Data for processing Start Marker

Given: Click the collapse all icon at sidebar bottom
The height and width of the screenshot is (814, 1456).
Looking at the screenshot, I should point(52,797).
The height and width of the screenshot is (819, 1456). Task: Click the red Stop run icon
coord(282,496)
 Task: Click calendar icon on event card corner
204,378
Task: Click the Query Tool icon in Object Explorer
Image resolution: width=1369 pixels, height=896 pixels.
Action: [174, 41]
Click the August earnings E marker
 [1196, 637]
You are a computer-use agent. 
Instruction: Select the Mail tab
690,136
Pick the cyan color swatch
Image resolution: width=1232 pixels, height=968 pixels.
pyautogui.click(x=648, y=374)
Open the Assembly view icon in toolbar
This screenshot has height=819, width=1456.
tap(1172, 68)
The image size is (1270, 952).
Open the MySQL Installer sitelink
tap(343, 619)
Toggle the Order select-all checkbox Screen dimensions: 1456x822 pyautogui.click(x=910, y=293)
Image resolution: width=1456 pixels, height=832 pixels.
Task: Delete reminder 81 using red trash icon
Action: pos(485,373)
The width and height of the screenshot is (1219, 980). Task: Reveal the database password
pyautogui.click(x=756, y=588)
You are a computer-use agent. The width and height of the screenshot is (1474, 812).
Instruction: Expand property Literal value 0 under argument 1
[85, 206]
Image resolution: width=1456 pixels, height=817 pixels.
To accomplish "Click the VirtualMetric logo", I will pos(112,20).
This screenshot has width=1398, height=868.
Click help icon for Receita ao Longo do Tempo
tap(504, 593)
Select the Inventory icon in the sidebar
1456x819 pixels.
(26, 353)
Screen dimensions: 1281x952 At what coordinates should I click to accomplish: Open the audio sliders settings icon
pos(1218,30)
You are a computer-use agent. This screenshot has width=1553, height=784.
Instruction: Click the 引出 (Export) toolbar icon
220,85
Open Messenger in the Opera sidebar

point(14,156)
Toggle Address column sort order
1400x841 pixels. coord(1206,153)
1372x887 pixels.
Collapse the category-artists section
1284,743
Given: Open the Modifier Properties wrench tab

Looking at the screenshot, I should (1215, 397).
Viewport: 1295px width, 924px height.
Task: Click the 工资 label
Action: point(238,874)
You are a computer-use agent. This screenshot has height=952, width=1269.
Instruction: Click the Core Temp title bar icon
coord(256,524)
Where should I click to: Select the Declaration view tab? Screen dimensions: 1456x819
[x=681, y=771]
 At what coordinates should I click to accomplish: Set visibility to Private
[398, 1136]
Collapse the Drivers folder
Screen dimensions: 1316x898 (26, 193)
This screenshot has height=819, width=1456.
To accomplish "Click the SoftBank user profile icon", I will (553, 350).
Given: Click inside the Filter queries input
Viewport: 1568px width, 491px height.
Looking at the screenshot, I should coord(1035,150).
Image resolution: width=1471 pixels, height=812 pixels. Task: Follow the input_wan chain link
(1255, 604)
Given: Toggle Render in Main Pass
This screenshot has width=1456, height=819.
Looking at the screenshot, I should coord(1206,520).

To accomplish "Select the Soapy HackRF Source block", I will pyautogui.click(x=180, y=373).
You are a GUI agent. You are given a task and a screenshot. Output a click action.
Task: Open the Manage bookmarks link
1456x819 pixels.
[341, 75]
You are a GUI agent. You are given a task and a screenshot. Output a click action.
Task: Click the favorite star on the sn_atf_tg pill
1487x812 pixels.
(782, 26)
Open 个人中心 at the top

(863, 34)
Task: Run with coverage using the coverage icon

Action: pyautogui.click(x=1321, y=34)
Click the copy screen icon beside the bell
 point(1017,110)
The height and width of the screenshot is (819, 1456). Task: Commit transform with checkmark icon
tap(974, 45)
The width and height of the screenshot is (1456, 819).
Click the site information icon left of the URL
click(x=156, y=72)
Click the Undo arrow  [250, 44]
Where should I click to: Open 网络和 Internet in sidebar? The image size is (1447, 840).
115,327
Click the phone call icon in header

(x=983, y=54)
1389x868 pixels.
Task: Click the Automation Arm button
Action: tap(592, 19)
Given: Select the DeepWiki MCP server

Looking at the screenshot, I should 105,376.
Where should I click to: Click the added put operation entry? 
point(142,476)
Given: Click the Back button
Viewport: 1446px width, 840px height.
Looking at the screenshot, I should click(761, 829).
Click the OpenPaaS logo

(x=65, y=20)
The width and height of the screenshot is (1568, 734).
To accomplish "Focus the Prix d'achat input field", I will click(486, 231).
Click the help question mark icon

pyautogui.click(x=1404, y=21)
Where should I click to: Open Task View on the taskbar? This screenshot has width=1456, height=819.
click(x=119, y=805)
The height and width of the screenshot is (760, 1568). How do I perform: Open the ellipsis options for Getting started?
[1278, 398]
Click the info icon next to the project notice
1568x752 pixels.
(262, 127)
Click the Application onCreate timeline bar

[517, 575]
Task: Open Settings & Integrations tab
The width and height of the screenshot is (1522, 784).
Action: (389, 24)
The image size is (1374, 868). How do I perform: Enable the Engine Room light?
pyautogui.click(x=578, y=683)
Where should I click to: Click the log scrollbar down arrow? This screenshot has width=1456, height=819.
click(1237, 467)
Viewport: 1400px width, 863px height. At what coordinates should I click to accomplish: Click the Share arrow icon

Data for processing End Marker

Without any change, write the listing out again.

- [Response to this exercise]:
Given: Click the collapse all icon at sidebar bottom
The height and width of the screenshot is (814, 1456).
Looking at the screenshot, I should point(52,797).
The height and width of the screenshot is (819, 1456). Task: Click the red Stop run icon
coord(282,496)
 Task: Click calendar icon on event card corner
204,378
Task: Click the Query Tool icon in Object Explorer
Image resolution: width=1369 pixels, height=896 pixels.
Action: [174, 41]
Click the August earnings E marker
 [1196, 637]
You are a computer-use agent. 
Instruction: Select the Mail tab
690,136
Pick the cyan color swatch
Image resolution: width=1232 pixels, height=968 pixels.
pyautogui.click(x=648, y=374)
Open the Assembly view icon in toolbar
This screenshot has height=819, width=1456.
tap(1172, 68)
The image size is (1270, 952).
Open the MySQL Installer sitelink
tap(343, 619)
Toggle the Order select-all checkbox Screen dimensions: 1456x822 pyautogui.click(x=910, y=293)
Image resolution: width=1456 pixels, height=832 pixels.
Task: Delete reminder 81 using red trash icon
Action: pos(485,373)
The width and height of the screenshot is (1219, 980). Task: Reveal the database password
pyautogui.click(x=756, y=588)
You are a computer-use agent. The width and height of the screenshot is (1474, 812).
Instruction: Expand property Literal value 0 under argument 1
[85, 206]
Image resolution: width=1456 pixels, height=817 pixels.
To accomplish "Click the VirtualMetric logo", I will pos(112,20).
This screenshot has width=1398, height=868.
Click help icon for Receita ao Longo do Tempo
tap(504, 593)
Select the Inventory icon in the sidebar
1456x819 pixels.
(26, 353)
Screen dimensions: 1281x952 At what coordinates should I click to accomplish: Open the audio sliders settings icon
pos(1218,30)
You are a computer-use agent. This screenshot has width=1553, height=784.
Instruction: Click the 引出 (Export) toolbar icon
220,85
Open Messenger in the Opera sidebar

point(14,156)
Toggle Address column sort order
1400x841 pixels. coord(1206,153)
1372x887 pixels.
Collapse the category-artists section
1284,743
Given: Open the Modifier Properties wrench tab

Looking at the screenshot, I should (1215, 397).
Viewport: 1295px width, 924px height.
Task: Click the 工资 label
Action: point(238,874)
You are a computer-use agent. This screenshot has height=952, width=1269.
Instruction: Click the Core Temp title bar icon
coord(256,524)
Where should I click to: Select the Declaration view tab? Screen dimensions: 1456x819
[x=681, y=771]
 At what coordinates should I click to accomplish: Set visibility to Private
[398, 1136]
Collapse the Drivers folder
Screen dimensions: 1316x898 (26, 193)
This screenshot has height=819, width=1456.
To accomplish "Click the SoftBank user profile icon", I will (553, 350).
Given: Click inside the Filter queries input
Viewport: 1568px width, 491px height.
Looking at the screenshot, I should coord(1035,150).
Image resolution: width=1471 pixels, height=812 pixels. Task: Follow the input_wan chain link
(1255, 604)
Given: Toggle Render in Main Pass
This screenshot has width=1456, height=819.
Looking at the screenshot, I should coord(1206,520).

To accomplish "Select the Soapy HackRF Source block", I will pyautogui.click(x=180, y=373).
You are a GUI agent. You are given a task and a screenshot. Output a click action.
Task: Open the Manage bookmarks link
1456x819 pixels.
[341, 75]
You are a GUI agent. You are given a task and a screenshot. Output a click action.
Task: Click the favorite star on the sn_atf_tg pill
1487x812 pixels.
(782, 26)
Open 个人中心 at the top

(863, 34)
Task: Run with coverage using the coverage icon

Action: pyautogui.click(x=1321, y=34)
Click the copy screen icon beside the bell
 point(1017,110)
The height and width of the screenshot is (819, 1456). Task: Commit transform with checkmark icon
tap(974, 45)
The width and height of the screenshot is (1456, 819).
Click the site information icon left of the URL
click(x=156, y=72)
Click the Undo arrow  [250, 44]
Where should I click to: Open 网络和 Internet in sidebar? The image size is (1447, 840).
115,327
Click the phone call icon in header

(x=983, y=54)
1389x868 pixels.
Task: Click the Automation Arm button
Action: tap(592, 19)
Given: Select the DeepWiki MCP server

Looking at the screenshot, I should 105,376.
Where should I click to: Click the added put operation entry? 
point(142,476)
Given: Click the Back button
Viewport: 1446px width, 840px height.
Looking at the screenshot, I should click(761, 829).
Click the OpenPaaS logo

(x=65, y=20)
The width and height of the screenshot is (1568, 734).
To accomplish "Focus the Prix d'achat input field", I will click(486, 231).
Click the help question mark icon

pyautogui.click(x=1404, y=21)
Where should I click to: Open Task View on the taskbar? This screenshot has width=1456, height=819.
click(x=119, y=805)
The height and width of the screenshot is (760, 1568). How do I perform: Open the ellipsis options for Getting started?
[1278, 398]
Click the info icon next to the project notice
1568x752 pixels.
(262, 127)
Click the Application onCreate timeline bar

[517, 575]
Task: Open Settings & Integrations tab
The width and height of the screenshot is (1522, 784).
Action: (389, 24)
The image size is (1374, 868). How do I perform: Enable the Engine Room light?
pyautogui.click(x=578, y=683)
Where should I click to: Click the log scrollbar down arrow? This screenshot has width=1456, height=819.
click(1237, 467)
Viewport: 1400px width, 863px height. At what coordinates should I click to accomplish: Click the Share arrow icon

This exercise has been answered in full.